Overview of the task and methods. (a) We aim to segment 3D instances in a completely unlabeled target domain IY by leveraging the images IX and masks SX in the source domain (i.e., unsupervised domain adaptation). Instead of (b) conducting image translation (e.g., via CycleGAN [9]) and instance segmentation as two separate steps, we propose (c) Cyclic Segmentation GAN (CySGAN) to unify the two functionalities using weight sharing, which is optimized with both image translation as well as supervised and semi-supervised segmentation losses.

Architecture details of CySGAN. Given an image sampled from IY, the generator G predicts both the transferred image in IX and the BCD segmentation representations SY. Then the generator F takes only the translated image as input and predicts both the reconstructed image and segmentation representations.
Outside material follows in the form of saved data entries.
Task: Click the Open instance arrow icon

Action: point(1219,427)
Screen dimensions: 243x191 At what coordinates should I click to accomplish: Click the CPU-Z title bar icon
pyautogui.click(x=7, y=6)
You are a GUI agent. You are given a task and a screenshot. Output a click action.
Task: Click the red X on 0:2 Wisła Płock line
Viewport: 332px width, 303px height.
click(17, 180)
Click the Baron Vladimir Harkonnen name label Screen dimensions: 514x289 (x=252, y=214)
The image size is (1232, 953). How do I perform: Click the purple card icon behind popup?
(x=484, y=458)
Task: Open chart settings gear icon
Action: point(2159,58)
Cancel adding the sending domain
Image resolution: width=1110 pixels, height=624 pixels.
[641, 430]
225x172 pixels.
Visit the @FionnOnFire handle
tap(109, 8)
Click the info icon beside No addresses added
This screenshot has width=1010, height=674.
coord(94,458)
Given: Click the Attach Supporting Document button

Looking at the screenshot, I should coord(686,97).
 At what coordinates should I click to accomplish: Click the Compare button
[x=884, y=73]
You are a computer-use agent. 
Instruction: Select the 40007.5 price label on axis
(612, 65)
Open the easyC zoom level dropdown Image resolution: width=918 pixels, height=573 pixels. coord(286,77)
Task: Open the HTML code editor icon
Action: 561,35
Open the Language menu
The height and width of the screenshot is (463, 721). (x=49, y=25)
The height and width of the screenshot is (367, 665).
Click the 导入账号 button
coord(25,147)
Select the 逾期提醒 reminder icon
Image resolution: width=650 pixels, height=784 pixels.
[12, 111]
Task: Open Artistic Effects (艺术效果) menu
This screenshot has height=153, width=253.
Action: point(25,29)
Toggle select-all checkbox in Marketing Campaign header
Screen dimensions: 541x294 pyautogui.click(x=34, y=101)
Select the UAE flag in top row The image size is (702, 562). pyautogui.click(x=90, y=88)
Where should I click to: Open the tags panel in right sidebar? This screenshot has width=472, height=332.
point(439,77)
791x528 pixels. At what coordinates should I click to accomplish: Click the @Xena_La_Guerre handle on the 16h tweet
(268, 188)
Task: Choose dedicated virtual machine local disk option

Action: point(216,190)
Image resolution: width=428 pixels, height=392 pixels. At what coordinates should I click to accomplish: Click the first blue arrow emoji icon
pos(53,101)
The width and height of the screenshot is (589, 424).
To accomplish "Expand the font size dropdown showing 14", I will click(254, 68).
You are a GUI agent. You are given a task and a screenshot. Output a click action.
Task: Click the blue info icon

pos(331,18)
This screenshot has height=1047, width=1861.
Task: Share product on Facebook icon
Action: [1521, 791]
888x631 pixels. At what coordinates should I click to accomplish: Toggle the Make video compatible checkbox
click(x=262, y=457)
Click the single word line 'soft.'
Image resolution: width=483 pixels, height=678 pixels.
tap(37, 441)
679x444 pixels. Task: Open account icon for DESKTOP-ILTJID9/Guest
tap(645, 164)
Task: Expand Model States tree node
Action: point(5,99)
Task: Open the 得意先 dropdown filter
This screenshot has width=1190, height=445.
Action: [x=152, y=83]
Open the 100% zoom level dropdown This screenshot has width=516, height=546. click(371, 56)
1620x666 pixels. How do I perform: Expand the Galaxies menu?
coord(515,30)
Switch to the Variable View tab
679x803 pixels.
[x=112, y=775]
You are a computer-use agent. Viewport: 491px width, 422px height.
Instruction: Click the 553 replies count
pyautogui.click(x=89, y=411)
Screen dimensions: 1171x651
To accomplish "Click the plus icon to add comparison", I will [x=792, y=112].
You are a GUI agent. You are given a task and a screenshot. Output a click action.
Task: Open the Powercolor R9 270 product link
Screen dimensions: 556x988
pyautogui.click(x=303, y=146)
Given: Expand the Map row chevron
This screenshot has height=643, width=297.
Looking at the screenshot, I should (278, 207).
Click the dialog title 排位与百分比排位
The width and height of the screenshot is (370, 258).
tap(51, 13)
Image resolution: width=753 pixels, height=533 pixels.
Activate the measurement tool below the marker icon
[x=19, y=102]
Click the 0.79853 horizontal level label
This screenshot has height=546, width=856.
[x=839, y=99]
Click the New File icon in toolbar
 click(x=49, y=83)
Specifically, BCD stands for “binary foreground mask, “contour map,” and “distance transform map.” We visualize the predicted BCD representations in the dashed yellow boxes. The two generators have exactly the same architecture, but the weights are not shared as they are optimized to translate images in different domains. Only the generator G is needed to segment IY images at inference time (the output channel for translation can also be removed).

Different segmentation losses for two domains. (a) For an annotated image in X, we compute the supervised losses of predicted segmentation representations against the label. (b) For an unlabeled image in Y, we enforce structural consistency between predicted representations (as the underlying structures should be shared) and also segmentation-based adversarial losses to improve the quality of predictions in the absence of paired labels.

Restore augmented regions with an adapted cycle-consistency strategy. We show four consecutive slices of (a) augmented real IY input, (b) synthesized IX volume, (c) reconstructed IY volume and (d) real IY volume w/o augmentations. By forcing the cycle consistency of (c) to (d), the model learns to restore corrupted regions with 3D context.

Visualization of the NucExM dataset. We sample a sub-volume of size (1024, 1024, 100) from the V1 volume of NucExM. (Left) The expansion microscopy (ExM) image volume visualized using Napari. (Right) The corresponding 3D segmentation masks visualized using Neuroglancer.

Statistics of the source (EM) and target (ExM) datasets. We show the distribution of (a) instance size (in terms of voxels) and (b) nearest-neighbor distance between nuclei centers. The density plots are normalized by the total number of instances in each volume. We also show (c) the voxel intensity distribution in object (foreground) and non-object (background) regions for both volumes. The domain gap is characterized by different intensity distributions and contrast.

Visual comparisons of segmentation results. (a) ExM image, (b) ground-truth instances, (c) Cellpose [3], (d) StarDist [4] and (e) CySGAN results. The red arrows highlight false negatives in Cellpose predictions and overlapping masks from StarDist. We also show (f-h) the predicted segmentation representations of U3D-BCD used in CySGAN. Note that all the nuclei instances are 3D as shown in Fig. 5. We present representative 2D slices in this visualization to demonstrate the model performance.